**SOURCE TEXT**
+ + +
Monday, February 17, 2014

Broke and Homeless

Home. Thats what consumes me these days. Home is where the heart is and if thats the case I'm a long ways from there. I had a home once. But you took it. You changed it. You changed us. Now I'm homeless, a "floater". And you could care less. You don't even know what you did.

If you only knew.


A year and a half ago I was still a child. I still had to ask permission before doing something. I had rules to follow. I was taken care of, fully, completely. I had family dinners. My biggest worry in life was the math test the next day. I fought with my siblings. I had some where to escape to. Somewhere to call my own. I was surrounded by memories and people that I shared those memories with. Friends were most important. 

If I only knew.
+ + +
**ENTRIES PROVIDED**
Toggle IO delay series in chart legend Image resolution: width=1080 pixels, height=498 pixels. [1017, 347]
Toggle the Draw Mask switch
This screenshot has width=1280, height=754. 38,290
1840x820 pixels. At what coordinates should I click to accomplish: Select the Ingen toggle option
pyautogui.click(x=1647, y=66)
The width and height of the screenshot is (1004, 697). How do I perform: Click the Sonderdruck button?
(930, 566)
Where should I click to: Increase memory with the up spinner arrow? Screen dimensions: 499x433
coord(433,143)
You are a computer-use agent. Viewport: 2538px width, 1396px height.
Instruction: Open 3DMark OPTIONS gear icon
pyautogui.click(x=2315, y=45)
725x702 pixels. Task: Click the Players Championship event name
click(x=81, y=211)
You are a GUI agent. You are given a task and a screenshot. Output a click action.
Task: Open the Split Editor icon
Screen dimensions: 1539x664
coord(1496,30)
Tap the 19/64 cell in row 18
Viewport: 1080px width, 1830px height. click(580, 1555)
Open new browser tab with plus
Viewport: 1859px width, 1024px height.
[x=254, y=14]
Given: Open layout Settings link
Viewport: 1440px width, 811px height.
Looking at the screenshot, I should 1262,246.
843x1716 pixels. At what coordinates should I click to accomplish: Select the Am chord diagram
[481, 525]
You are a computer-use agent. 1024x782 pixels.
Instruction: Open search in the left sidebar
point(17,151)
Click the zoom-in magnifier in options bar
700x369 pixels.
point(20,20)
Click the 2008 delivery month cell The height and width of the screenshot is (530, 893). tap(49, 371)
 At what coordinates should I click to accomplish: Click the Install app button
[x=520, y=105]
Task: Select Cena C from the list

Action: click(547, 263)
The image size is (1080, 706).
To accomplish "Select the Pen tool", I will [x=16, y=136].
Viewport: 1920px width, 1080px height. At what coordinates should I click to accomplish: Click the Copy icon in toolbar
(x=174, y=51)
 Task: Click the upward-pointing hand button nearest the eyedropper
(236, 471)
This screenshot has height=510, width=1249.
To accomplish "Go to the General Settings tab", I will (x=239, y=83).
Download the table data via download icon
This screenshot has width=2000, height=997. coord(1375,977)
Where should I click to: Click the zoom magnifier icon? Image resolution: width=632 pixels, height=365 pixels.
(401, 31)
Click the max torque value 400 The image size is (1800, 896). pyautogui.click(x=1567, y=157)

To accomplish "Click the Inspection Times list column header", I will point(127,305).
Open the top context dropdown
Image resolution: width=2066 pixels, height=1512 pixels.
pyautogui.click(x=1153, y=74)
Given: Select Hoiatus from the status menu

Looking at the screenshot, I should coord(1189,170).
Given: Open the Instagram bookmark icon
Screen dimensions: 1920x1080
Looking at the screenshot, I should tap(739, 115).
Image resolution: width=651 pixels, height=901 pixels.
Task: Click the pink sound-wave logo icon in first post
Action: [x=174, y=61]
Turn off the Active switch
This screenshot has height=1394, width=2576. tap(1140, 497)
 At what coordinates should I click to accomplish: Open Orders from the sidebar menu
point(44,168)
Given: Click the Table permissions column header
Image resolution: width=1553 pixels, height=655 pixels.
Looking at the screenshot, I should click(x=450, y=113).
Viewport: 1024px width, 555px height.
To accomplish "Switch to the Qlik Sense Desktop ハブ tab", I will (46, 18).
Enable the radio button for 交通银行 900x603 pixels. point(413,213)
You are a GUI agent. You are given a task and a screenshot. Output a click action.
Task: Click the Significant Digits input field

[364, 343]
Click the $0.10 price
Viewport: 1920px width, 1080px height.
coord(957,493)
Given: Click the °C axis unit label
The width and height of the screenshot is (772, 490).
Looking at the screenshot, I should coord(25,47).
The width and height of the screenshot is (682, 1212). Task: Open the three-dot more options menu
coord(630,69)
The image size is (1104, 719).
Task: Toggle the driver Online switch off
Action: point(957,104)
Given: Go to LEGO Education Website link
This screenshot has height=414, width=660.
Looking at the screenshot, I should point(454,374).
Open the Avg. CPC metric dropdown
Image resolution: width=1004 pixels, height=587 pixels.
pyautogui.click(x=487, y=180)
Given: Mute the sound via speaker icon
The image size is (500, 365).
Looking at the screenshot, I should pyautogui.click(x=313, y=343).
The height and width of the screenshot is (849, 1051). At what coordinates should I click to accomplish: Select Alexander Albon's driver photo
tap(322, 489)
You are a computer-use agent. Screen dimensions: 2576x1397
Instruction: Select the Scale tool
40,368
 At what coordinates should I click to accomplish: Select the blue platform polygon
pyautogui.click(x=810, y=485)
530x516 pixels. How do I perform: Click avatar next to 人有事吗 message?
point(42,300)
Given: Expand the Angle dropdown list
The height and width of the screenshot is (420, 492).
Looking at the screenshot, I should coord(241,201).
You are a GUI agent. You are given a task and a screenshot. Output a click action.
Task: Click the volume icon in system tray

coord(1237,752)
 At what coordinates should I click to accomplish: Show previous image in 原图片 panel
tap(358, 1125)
+ + +
**WHAT TO WORK ON**
1. In the blog post "Broke and Homeless," why does the writer say they are now homeless? Answer in one to three sentences.
2. Answer these questions about the blog post "Broke and Homeless":
(a) What date does the post carry?
(b) How long ago was the writer still a child?
(c) What was the writer's biggest worry in life at that time?
3. Carry on writing the blog post "Broke and Homeless" from its last line.

**ANSWERS FOR THIS EXERCISE**
1. The writer says they once had a home, but "you" took it, changed it, and changed "us." That loss has left the writer a "floater."

2.
(a) Monday, February 17, 2014.
(b) A year and a half ago.
(c) The math test the next day.

3.
I came and went, passing through the back yard that held all the summer camp outs and friday night football games. Sleeping in the room I used to stay up all night in,  watching the shadows of passing cars dance across the ceiling. Aimlessly eating in the kitchen that use to house the whole neighbor hood come game night. Walking past the room we used to talk all throughout the night in. Yelling down the stairs I used to in vision my self cascading down come prom years to come. 

HA if I only knew.


If I would have known I would have been different. I would have spent less time consumed with myself. I would have spent time with them. All my time. I would have stopped to create more memories, making it so each room was a library of memories. I would have found my self sooner.  I would have taken it all in, counting my blessings each night for all of it. I would have not wasted a moment. I would have convinced you not to sell... No I wouldn't. But I would have liked to. I would have done it all. 

If I only knew.


But I didn't know. And so its gone. They're gone. I'm left with the pain of passing what was once mine,  and knowing that part of life is over. Seeing you take and change what was already perfect. Watching you take what was mine, knowing you'll never know just what you have. 

If you only knew.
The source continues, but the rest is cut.